Surface roads are crazy, too. Trips that used to take 8 minutes, 57 seconds during the morning commute along Tiburon Boulevard in 2012 now take 14 minutes, 3 seconds. Sir Francis Drake, one of the county’s most congested corridors, is a perennial parking lot.
What’s going on? “The simplest answer is, ‘It’s the economy, stupid,’ ” says Dianne Steinhauser, executive director of the Transportation Authority of Marin (TAM). “We’re experiencing a very healthy economy right now, which means more jobs and more traveling.”
Robert Eyler, Ph.D., director of the Center for Regional Economic Analysis at Sonoma State University, agrees. “San Francisco has once again become a vibrant, global business capital,” he says, “which means there’s going to be more southbound traffic in the morning and northbound at night.”
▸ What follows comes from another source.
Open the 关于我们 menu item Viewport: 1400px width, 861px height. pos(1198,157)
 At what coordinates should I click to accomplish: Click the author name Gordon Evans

It’s not just high-paid tech execs clogging the roads, though; it’s also the nannies, gardeners and contractors they employ (not to mention the countless Amazon deliveries). In Mill Valley alone, building permits have jumped from 745 in 2010 to 1,154 in 2014, the latest year for which statistics are available — one of the many reasons East Blithedale is a sea of red brake lights.
Another key reason, however, is this: though Mill Valley’s roads were designed for six vehicle trips per day per household, the average household now generates more than 11. In fact, the city has 3,000 more registered cars than it has driving age residents.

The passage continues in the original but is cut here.